Start DATA TO USE

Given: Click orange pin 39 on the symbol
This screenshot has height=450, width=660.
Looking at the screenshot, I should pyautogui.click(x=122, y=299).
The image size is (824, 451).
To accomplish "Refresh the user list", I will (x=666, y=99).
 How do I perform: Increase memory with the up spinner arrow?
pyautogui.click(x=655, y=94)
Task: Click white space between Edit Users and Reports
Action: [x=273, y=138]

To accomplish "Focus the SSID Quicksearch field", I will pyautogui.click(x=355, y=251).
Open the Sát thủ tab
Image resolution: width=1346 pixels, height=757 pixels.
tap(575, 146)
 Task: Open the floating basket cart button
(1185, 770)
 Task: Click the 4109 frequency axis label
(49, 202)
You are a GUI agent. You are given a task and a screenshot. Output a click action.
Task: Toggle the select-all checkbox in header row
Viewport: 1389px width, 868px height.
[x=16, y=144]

End DATA TO USE

[TASK DIRECTIONS]
Reproduce the entire listing above, substituting "Reload the user list" for "Refresh the user list" and leaving everything else unchanged.

[ANSWER TO THIS PROBLEM]
Given: Click orange pin 39 on the symbol
This screenshot has height=450, width=660.
Looking at the screenshot, I should pyautogui.click(x=122, y=299).
The image size is (824, 451).
To accomplish "Reload the user list", I will (x=666, y=99).
 How do I perform: Increase memory with the up spinner arrow?
pyautogui.click(x=655, y=94)
Task: Click white space between Edit Users and Reports
Action: [x=273, y=138]

To accomplish "Focus the SSID Quicksearch field", I will pyautogui.click(x=355, y=251).
Open the Sát thủ tab
Image resolution: width=1346 pixels, height=757 pixels.
tap(575, 146)
 Task: Open the floating basket cart button
(1185, 770)
 Task: Click the 4109 frequency axis label
(49, 202)
You are a GUI agent. You are given a task and a screenshot. Output a click action.
Task: Toggle the select-all checkbox in header row
Viewport: 1389px width, 868px height.
[x=16, y=144]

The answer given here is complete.